“She had the same look in her eyes—like he did, Rafe.” Everything hurt. His heart lost control of itself and threatened to beat its way free of its prison, and no amount of breathing seemed to calm it down. “I held him, and he looked at me that way. And I didn’t want to let him go. Because he was all I had left of you. That’s how LeAnne looked. It’s crazy because she’s… a person, and he was… but she looked so confused. Like he did. He was so confused and—”
“Baby, I need you to focus on me.” Rafe turned, settling Quinn against the headboard. Straddling Quinn’s lap, he rested his weight on his knees and took Quinn’s face into his hands, forcing Quinn to stare straight ahead. “Listen to me, okay?”

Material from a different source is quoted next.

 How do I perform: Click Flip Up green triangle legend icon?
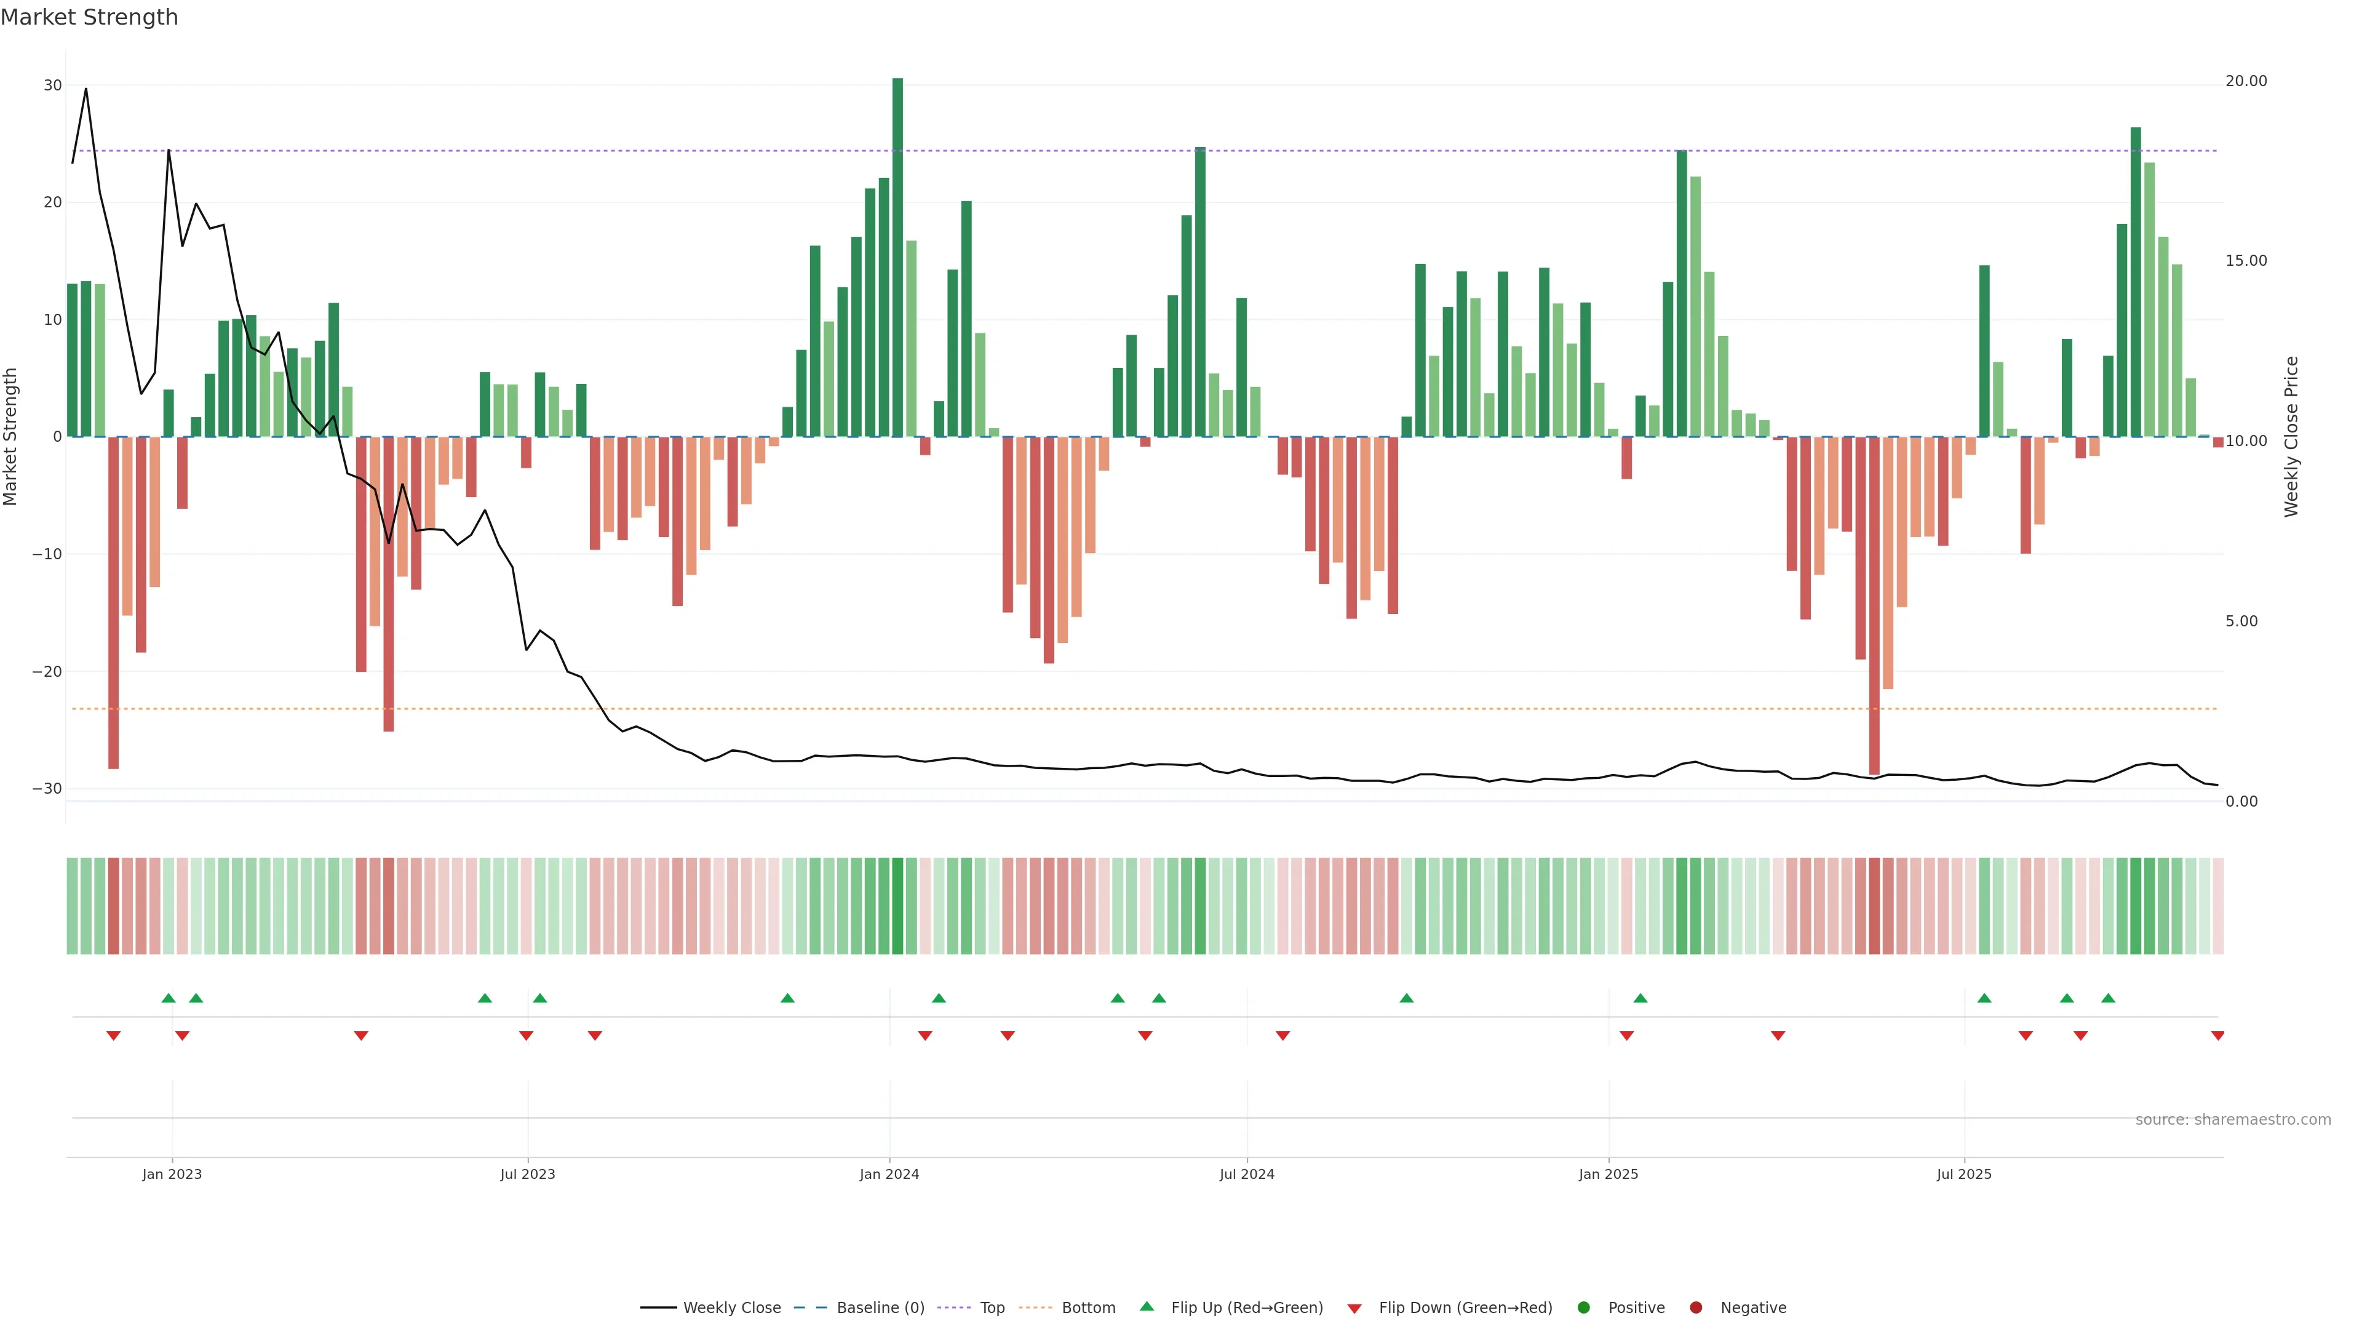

“Okay.” He knew he was crying. It was childish and stupid, a nova of emotions he couldn’t quite seem to tamp down, and Rafe’s voice promised so much.
“LeAnne… was a dream. You didn’t have anything to do with her dying. Someone else did that. Some sick fucking asshole took her from her family, and that person fucked up her life. Not you.” Rafe leaned in, his hair curtaining around their faces. “Can you see that? Tell me you see that.”
It sounded so simple, so logical, but the stain of LeAnne’s death ran deep. “I led him to her. She wouldn’t have died if—that tuilí—he shouldn’t have seen her. He wouldn’t have even known she was alive if I’d—”
“We don’t even know for certain you’re the one this guy is after.”
Rafe stroked his thumb over Quinn’s chin. It was a silly caress, almost as if Quinn smeared ice cream on his face, but something in Quinn’s belly turned over and begged for more with each pass of Rafe’s finger.
“And if he is, I’m not going to let him get even five miles near you. I’ve got you now. Here. Okay? It’ll be okay.”
“Tommy was my fault,” Quinn confessed. “I just didn’t want to… I argued with Mum about letting him go. Because he was so sick. I kept hoping he’d get better. I kept hoping, you know? And when I knew I couldn’t let him suffer anymore, I still couldn’t… I kept thinking I wasn’t doing enough for him.”
“For the record, Tommy was fucking ancient. And I’m not sure how one has to do with the other, but in that too-smart, Moebius-strip brain of yours, they do. And I’m going to tell you flat out, he was kind of old and beat up before he ever went to live with you guys. He was horny, mean, and somehow got your mom’s cat knocked up in the one hour he was in the house before he headed to the vet to get snipped.”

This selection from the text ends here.